Pascual Matias FELIPE-FELIPE, Petitioner, v. Eric H. HOLDER, Jr., Attorney General of the United States, Respondent.
    No. 11-2163.
    United States Court of Appeals, Eighth Circuit.
    Submitted: March 6, 2012.
    Filed: March 9, 2012.
    Benjamin David Bergmann, Parrish & Kruidenier, Des Moines, IA, for Petitioner.
    Karen Yolanda Drummond, Richard M. Evans, Stefanie N. Hennes, U.S. Department of Justice, Washington, DC, for Respondent.
    
      Before WOLLMAN, MELLOY, and SMITH, Circuit Judges.
   PER CURIAM.

Guatemalan citizen Pascual Matías Felipe-Felipe petitions for review of an order of the Board of Immigration Appeals (BIA), which affirmed an immigration judge’s denial of his application for cancellation of removal under 8 U.S.C. § 1229b(b).
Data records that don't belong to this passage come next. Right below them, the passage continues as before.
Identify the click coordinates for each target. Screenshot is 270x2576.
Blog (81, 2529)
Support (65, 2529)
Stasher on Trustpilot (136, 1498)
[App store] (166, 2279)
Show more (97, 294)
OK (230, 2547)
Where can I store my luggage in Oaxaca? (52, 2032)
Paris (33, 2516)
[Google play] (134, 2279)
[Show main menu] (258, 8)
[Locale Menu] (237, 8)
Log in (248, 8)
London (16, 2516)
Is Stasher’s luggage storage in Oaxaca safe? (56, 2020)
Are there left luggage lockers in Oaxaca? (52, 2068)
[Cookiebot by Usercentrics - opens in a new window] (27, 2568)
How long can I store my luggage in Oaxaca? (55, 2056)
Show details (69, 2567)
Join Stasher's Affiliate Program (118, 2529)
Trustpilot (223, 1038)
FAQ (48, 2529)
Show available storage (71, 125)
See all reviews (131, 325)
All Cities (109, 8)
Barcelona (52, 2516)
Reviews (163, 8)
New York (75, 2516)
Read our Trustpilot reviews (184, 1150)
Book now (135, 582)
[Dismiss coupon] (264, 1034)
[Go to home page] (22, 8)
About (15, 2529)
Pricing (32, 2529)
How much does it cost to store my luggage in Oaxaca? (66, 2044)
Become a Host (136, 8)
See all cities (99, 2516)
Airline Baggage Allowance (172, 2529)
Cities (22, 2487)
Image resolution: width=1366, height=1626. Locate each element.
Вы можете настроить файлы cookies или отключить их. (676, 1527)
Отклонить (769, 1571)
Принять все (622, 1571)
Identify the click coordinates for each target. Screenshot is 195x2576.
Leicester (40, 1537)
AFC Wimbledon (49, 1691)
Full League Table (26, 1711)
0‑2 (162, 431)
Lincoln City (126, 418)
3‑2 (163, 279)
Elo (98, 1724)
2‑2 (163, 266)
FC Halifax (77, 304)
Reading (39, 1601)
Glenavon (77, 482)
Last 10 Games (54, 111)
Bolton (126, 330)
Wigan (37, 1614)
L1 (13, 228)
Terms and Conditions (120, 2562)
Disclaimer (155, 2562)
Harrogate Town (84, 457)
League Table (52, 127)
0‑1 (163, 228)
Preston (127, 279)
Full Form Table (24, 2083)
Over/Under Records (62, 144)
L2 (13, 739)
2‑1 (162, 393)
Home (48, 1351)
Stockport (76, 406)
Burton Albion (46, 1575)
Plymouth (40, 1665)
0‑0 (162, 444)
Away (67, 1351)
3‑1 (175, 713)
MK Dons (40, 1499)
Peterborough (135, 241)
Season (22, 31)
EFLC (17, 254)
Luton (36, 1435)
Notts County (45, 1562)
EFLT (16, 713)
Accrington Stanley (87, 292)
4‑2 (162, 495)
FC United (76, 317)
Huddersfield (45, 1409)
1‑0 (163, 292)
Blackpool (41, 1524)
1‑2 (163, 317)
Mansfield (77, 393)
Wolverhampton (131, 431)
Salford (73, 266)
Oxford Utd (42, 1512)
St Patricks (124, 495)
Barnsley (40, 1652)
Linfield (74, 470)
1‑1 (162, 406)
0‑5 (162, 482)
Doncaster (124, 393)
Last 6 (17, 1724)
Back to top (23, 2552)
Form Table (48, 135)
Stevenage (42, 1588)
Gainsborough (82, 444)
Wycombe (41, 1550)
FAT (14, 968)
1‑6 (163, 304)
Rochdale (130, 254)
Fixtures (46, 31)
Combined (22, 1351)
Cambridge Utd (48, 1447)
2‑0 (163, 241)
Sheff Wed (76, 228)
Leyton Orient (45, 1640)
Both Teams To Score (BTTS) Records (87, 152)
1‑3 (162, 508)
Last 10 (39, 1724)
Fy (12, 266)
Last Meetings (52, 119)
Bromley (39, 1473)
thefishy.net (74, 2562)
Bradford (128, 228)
In support of his application, Felipe-Felipe had asserted that his removal would result in exceptional and extremely unusual hardship to his American-citizen daughter. In his petition for review, he argues that the immigration judge and the BIA misapplied the law by improperly weighing the relevant hardship factors.

Upon careful review, we conclude that we lack jurisdiction to review Felipe-Felipe’s petition. See Zacarias-Velasquez v. Mukasey, 509 F.3d 429, 434 (8th Cir.2007) (under 8 U.S.C. § 1252(a)(2)(B)(i), this court lacks jurisdiction to review denial of cancellation of removal for failure to prove exceptional and extremely unusual hardship to American-citizen child); see also Guled v. Mukasey, 515 F.3d 872, 880 (8th Cir.2008) (petitioner’s argument that immigration judge improperly weighed factors in denying cancellation of removal essentially challenged adverse discretionary conclusion and did not present reviewable question of law).

Accordingly, we dismiss the petition.